■ The task:
Convert every line of the material below into a JSON array of strings, one string per line, omitting blank lines.

■ Data listing:
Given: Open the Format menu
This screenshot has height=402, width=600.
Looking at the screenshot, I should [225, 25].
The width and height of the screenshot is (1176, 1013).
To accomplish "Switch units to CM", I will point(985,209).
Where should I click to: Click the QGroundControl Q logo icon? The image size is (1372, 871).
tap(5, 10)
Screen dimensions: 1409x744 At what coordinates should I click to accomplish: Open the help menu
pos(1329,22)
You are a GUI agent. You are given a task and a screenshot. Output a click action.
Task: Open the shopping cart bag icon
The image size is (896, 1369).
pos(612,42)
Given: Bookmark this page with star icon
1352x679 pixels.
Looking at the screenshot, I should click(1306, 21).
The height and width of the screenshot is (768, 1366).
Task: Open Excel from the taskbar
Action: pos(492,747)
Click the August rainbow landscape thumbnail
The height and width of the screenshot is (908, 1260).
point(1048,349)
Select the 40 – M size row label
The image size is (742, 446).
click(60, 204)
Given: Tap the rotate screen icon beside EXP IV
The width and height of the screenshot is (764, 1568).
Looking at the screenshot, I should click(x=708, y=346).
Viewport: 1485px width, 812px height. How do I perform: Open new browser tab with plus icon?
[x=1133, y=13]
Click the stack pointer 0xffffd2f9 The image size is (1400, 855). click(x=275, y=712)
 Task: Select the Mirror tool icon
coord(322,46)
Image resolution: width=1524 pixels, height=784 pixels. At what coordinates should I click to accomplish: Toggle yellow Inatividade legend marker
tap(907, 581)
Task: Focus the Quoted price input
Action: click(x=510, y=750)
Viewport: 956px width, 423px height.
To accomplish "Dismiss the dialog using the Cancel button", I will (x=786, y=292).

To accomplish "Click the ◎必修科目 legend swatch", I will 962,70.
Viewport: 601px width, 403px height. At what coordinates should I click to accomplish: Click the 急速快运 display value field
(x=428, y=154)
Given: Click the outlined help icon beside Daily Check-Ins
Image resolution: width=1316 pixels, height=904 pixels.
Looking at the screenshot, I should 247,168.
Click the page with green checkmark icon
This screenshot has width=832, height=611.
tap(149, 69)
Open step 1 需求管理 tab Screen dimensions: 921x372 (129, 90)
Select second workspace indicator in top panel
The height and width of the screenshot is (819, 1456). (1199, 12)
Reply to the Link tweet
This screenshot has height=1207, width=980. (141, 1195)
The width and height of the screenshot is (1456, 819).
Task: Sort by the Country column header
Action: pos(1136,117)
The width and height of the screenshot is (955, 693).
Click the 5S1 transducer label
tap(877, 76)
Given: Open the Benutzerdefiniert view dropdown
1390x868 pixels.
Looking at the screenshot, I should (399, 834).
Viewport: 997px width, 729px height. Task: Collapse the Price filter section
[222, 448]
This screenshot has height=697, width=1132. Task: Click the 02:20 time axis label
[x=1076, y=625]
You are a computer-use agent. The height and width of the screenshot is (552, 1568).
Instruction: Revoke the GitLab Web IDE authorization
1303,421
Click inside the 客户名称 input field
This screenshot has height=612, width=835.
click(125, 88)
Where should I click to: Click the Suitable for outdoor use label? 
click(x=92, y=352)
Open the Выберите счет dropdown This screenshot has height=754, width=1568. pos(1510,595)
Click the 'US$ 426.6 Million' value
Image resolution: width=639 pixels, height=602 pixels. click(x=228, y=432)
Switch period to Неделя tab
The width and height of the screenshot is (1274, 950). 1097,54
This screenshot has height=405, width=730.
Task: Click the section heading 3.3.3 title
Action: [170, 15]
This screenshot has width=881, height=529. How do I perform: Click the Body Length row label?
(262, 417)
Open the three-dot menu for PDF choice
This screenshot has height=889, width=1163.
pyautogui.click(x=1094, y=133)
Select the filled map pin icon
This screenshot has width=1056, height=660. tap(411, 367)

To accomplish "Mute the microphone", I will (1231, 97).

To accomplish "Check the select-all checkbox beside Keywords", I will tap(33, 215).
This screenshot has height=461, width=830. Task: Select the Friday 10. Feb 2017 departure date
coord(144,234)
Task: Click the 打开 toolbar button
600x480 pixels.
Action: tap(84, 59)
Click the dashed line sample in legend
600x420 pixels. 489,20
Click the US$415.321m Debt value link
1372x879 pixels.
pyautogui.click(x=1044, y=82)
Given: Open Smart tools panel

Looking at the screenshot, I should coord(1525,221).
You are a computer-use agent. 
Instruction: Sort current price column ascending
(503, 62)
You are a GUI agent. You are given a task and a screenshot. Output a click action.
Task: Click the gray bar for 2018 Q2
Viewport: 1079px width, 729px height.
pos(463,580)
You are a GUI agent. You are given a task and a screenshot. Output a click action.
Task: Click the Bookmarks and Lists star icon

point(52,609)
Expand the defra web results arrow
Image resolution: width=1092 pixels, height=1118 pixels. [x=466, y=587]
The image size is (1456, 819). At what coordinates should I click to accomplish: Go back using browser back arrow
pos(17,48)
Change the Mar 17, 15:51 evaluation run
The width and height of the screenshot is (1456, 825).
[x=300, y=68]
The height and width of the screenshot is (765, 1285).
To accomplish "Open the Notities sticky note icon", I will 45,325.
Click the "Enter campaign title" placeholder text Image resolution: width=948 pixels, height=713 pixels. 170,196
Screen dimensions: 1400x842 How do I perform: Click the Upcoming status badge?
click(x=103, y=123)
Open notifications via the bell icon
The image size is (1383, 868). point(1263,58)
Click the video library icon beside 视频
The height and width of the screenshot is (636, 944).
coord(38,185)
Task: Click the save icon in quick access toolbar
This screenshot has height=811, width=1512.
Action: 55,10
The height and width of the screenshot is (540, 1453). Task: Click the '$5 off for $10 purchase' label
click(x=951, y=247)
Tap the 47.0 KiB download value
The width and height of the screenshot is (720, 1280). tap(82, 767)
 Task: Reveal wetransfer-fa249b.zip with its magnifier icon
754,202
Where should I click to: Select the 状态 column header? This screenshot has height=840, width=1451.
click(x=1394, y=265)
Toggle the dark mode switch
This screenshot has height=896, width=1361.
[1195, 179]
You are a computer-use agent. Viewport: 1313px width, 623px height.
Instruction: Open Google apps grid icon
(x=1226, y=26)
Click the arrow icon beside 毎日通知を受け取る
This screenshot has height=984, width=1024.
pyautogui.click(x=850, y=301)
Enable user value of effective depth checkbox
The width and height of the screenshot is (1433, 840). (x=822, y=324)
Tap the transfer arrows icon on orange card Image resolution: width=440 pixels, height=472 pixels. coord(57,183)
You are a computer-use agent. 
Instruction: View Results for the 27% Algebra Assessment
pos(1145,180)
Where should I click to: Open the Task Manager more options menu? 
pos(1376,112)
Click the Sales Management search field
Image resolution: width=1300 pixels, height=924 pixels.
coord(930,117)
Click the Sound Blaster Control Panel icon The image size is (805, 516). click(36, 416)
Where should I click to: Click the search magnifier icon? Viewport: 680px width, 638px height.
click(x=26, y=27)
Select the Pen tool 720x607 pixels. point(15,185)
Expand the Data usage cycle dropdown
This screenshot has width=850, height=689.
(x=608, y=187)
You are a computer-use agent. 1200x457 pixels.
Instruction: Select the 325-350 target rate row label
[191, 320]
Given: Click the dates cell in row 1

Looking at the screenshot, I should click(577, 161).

■ Answer for the task:
[
  "Given: Open the Format menu",
  "This screenshot has height=402, width=600.",
  "Looking at the screenshot, I should [225, 25].",
  "The width and height of the screenshot is (1176, 1013).",
  "To accomplish \"Switch units to CM\", I will point(985,209).",
  "Where should I click to: Click the QGroundControl Q logo icon? The image size is (1372, 871).",
  "tap(5, 10)",
  "Screen dimensions: 1409x744 At what coordinates should I click to accomplish: Open the help menu",
  "pos(1329,22)",
  "You are a GUI agent. You are given a task and a screenshot. Output a click action.",
  "Task: Open the shopping cart bag icon",
  "The image size is (896, 1369).",
  "pos(612,42)",
  "Given: Bookmark this page with star icon",
  "1352x679 pixels.",
  "Looking at the screenshot, I should click(1306, 21).",
  "The height and width of the screenshot is (768, 1366).",
  "Task: Open Excel from the taskbar",
  "Action: pos(492,747)",
  "Click the August rainbow landscape thumbnail",
  "The height and width of the screenshot is (908, 1260).",
  "point(1048,349)",
  "Select the 40 – M size row label",
  "The image size is (742, 446).",
  "click(60, 204)",
  "Given: Tap the rotate screen icon beside EXP IV",
  "The width and height of the screenshot is (764, 1568).",
  "Looking at the screenshot, I should click(x=708, y=346).",
  "Viewport: 1485px width, 812px height. How do I perform: Open new browser tab with plus icon?",
  "[x=1133, y=13]",
  "Click the stack pointer 0xffffd2f9 The image size is (1400, 855). click(x=275, y=712)",
  " Task: Select the Mirror tool icon",
  "coord(322,46)",
  "Image resolution: width=1524 pixels, height=784 pixels. At what coordinates should I click to accomplish: Toggle yellow Inatividade legend marker",
  "tap(907, 581)",
  "Task: Focus the Quoted price input",
  "Action: click(x=510, y=750)",
  "Viewport: 956px width, 423px height.",
  "To accomplish \"Dismiss the dialog using the Cancel button\", I will (x=786, y=292).",
  "To accomplish \"Click the ◎必修科目 legend swatch\", I will 962,70.",
  "Viewport: 601px width, 403px height. At what coordinates should I click to accomplish: Click the 急速快运 display value field",
  "(x=428, y=154)",
  "Given: Click the outlined help icon beside Daily Check-Ins",
  "Image resolution: width=1316 pixels, height=904 pixels.",
  "Looking at the screenshot, I should 247,168.",
  "Click the page with green checkmark icon",
  "This screenshot has width=832, height=611.",
  "tap(149, 69)",
  "Open step 1 需求管理 tab Screen dimensions: 921x372 (129, 90)",
  "Select second workspace indicator in top panel",
  "The height and width of the screenshot is (819, 1456). (1199, 12)",
  "Reply to the Link tweet",
  "This screenshot has height=1207, width=980. (141, 1195)",
  "The width and height of the screenshot is (1456, 819).",
  "Task: Sort by the Country column header",
  "Action: pos(1136,117)",
  "The width and height of the screenshot is (955, 693).",
  "Click the 5S1 transducer label",
  "tap(877, 76)",
  "Given: Open the Benutzerdefiniert view dropdown",
  "1390x868 pixels.",
  "Looking at the screenshot, I should (399, 834).",
  "Viewport: 997px width, 729px height. Task: Collapse the Price filter section",
  "[222, 448]",
  "This screenshot has height=697, width=1132. Task: Click the 02:20 time axis label",
  "[x=1076, y=625]",
  "You are a computer-use agent. The height and width of the screenshot is (552, 1568).",
  "Instruction: Revoke the GitLab Web IDE authorization",
  "1303,421",
  "Click inside the 客户名称 input field",
  "This screenshot has height=612, width=835.",
  "click(125, 88)",
  "Where should I click to: Click the Suitable for outdoor use label? ",
  "click(x=92, y=352)",
  "Open the Выберите счет dropdown This screenshot has height=754, width=1568. pos(1510,595)",
  "Click the 'US$ 426.6 Million' value",
  "Image resolution: width=639 pixels, height=602 pixels. click(x=228, y=432)",
  "Switch period to Неделя tab",
  "The width and height of the screenshot is (1274, 950). 1097,54",
  "This screenshot has height=405, width=730.",
  "Task: Click the section heading 3.3.3 title",
  "Action: [170, 15]",
  "This screenshot has width=881, height=529. How do I perform: Click the Body Length row label?",
  "(262, 417)",
  "Open the three-dot menu for PDF choice",
  "This screenshot has height=889, width=1163.",
  "pyautogui.click(x=1094, y=133)",
  "Select the filled map pin icon",
  "This screenshot has width=1056, height=660. tap(411, 367)",
  "To accomplish \"Mute the microphone\", I will (1231, 97).",
  "To accomplish \"Check the select-all checkbox beside Keywords\", I will tap(33, 215).",
  "This screenshot has height=461, width=830. Task: Select the Friday 10. Feb 2017 departure date",
  "coord(144,234)",
  "Task: Click the 打开 toolbar button",
  "600x480 pixels.",
  "Action: tap(84, 59)",
  "Click the dashed line sample in legend",
  "600x420 pixels. 489,20",
  "Click the US$415.321m Debt value link",
  "1372x879 pixels.",
  "pyautogui.click(x=1044, y=82)",
  "Given: Open Smart tools panel",
  "Looking at the screenshot, I should coord(1525,221).",
  "You are a computer-use agent. ",
  "Instruction: Sort current price column ascending",
  "(503, 62)",
  "You are a GUI agent. You are given a task and a screenshot. Output a click action.",
  "Task: Click the gray bar for 2018 Q2",
  "Viewport: 1079px width, 729px height.",
  "pos(463,580)",
  "You are a GUI agent. You are given a task and a screenshot. Output a click action.",
  "Task: Click the Bookmarks and Lists star icon",
  "point(52,609)",
  "Expand the defra web results arrow",
  "Image resolution: width=1092 pixels, height=1118 pixels. [x=466, y=587]",
  "The image size is (1456, 819). At what coordinates should I click to accomplish: Go back using browser back arrow",
  "pos(17,48)",
  "Change the Mar 17, 15:51 evaluation run",
  "The width and height of the screenshot is (1456, 825).",
  "[x=300, y=68]",
  "The height and width of the screenshot is (765, 1285).",
  "To accomplish \"Open the Notities sticky note icon\", I will 45,325.",
  "Click the \"Enter campaign title\" placeholder text Image resolution: width=948 pixels, height=713 pixels. 170,196",
  "Screen dimensions: 1400x842 How do I perform: Click the Upcoming status badge?",
  "click(x=103, y=123)",
  "Open notifications via the bell icon",
  "The image size is (1383, 868). point(1263,58)",
  "Click the video library icon beside 视频",
  "The height and width of the screenshot is (636, 944).",
  "coord(38,185)",
  "Task: Click the save icon in quick access toolbar",
  "This screenshot has height=811, width=1512.",
  "Action: 55,10",
  "The height and width of the screenshot is (540, 1453). Task: Click the '$5 off for $10 purchase' label",
  "click(x=951, y=247)",
  "Tap the 47.0 KiB download value",
  "The width and height of the screenshot is (720, 1280). tap(82, 767)",
  " Task: Reveal wetransfer-fa249b.zip with its magnifier icon",
  "754,202",
  "Where should I click to: Select the 状态 column header? This screenshot has height=840, width=1451.",
  "click(x=1394, y=265)",
  "Toggle the dark mode switch",
  "This screenshot has height=896, width=1361.",
  "[1195, 179]",
  "You are a computer-use agent. Viewport: 1313px width, 623px height.",
  "Instruction: Open Google apps grid icon",
  "(x=1226, y=26)",
  "Click the arrow icon beside 毎日通知を受け取る",
  "This screenshot has height=984, width=1024.",
  "pyautogui.click(x=850, y=301)",
  "Enable user value of effective depth checkbox",
  "The width and height of the screenshot is (1433, 840). (x=822, y=324)",
  "Tap the transfer arrows icon on orange card Image resolution: width=440 pixels, height=472 pixels. coord(57,183)",
  "You are a computer-use agent. ",
  "Instruction: View Results for the 27% Algebra Assessment",
  "pos(1145,180)",
  "Where should I click to: Open the Task Manager more options menu? ",
  "pos(1376,112)",
  "Click the Sales Management search field",
  "Image resolution: width=1300 pixels, height=924 pixels.",
  "coord(930,117)",
  "Click the Sound Blaster Control Panel icon The image size is (805, 516). click(36, 416)",
  "Where should I click to: Click the search magnifier icon? Viewport: 680px width, 638px height.",
  "click(x=26, y=27)",
  "Select the Pen tool 720x607 pixels. point(15,185)",
  "Expand the Data usage cycle dropdown",
  "This screenshot has width=850, height=689.",
  "(x=608, y=187)",
  "You are a computer-use agent. 1200x457 pixels.",
  "Instruction: Select the 325-350 target rate row label",
  "[191, 320]",
  "Given: Click the dates cell in row 1",
  "Looking at the screenshot, I should click(577, 161)."
]